Edna is known by her aunt's name, Shellpool, in her new life, where she becomes acquainted with some of the same people who spend summers in her hometown. As Edna Shellpool she is invited into their social circles, attending their dinners and parties, and being accepted by people who would have nothing to do with her if they knew her real identity.

Then her aunt dies and she moves back home to live with her father. When her new friends arrive for the summer she tries to clandestinely live both lives and stay friends with everyone, but that, of course, gets more and more complicated until it inevitably all blows up.

It's an interesting story, one that draws you in and keeps you interested, with believable characters and well described settings. It's the kind of book you can enjoy reading without feeling driven to get to the end to find out what happens. I didn't mind putting it down when I had to, but I was always glad to pick it up again, too. I'm looking forward to finding The Magnificent Ambersons and to checking out his backlist which I think has over thirty other titles.    

"The House I Loved"

The House I Loved by Tatiana De Rosnay

Ah, this is a great story. Having read Sarah's Key, I expected a good read and saved it for a time when I'd be able to enjoy a leisurely few days getting lost in a solid story, but once I began I couldn't even come up for air. I went through it too fast, and now it's over. I want more so I have to read it again.

The book is set in Paris in the 1860's, a period of colossal upheaval caused by the Emperor Napoleon's renovations to the city. Houses and businesses are being torn down and streets ripped up to make way for broader boulevards and more modern buildings. Neighbourhoods are wiped out and people are forced to relocate without regard for their family livings or histories.

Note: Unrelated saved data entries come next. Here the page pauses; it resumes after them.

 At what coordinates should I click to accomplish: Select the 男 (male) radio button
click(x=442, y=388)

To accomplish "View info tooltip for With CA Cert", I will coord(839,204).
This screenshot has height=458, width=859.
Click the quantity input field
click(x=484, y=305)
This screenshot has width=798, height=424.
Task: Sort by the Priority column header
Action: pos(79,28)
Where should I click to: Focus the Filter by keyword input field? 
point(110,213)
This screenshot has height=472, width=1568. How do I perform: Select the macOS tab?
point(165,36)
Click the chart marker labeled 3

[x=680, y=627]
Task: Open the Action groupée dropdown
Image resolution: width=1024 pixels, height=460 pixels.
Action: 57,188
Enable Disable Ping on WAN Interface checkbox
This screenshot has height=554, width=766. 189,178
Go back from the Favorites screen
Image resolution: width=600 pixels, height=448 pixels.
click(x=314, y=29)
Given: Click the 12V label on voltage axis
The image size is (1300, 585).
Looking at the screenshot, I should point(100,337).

One woman, Madame Rose Bazelet, is determined to stand her ground and not leave the home in which she'd lived her entire married life, and in which her husband and his father before him had been born and died. She is meant to move in with her daughter's family, but after she has all of her belongings shipped  and stored, she stays in the house. Aided by a rather inscrutable friend who provides heat and food, she waits, hidden in a corner of the basement as the demolition crews get closer. She passes the hours reminiscing about her past and writing letters to her deceased husband, Armand, telling him all that has happened in her life and the lives of their neighbours in the ten years he's been gone. Eventually she brings herself to confess the awful secret she's carried for years and never shared with anyone, not even her beloved Armand.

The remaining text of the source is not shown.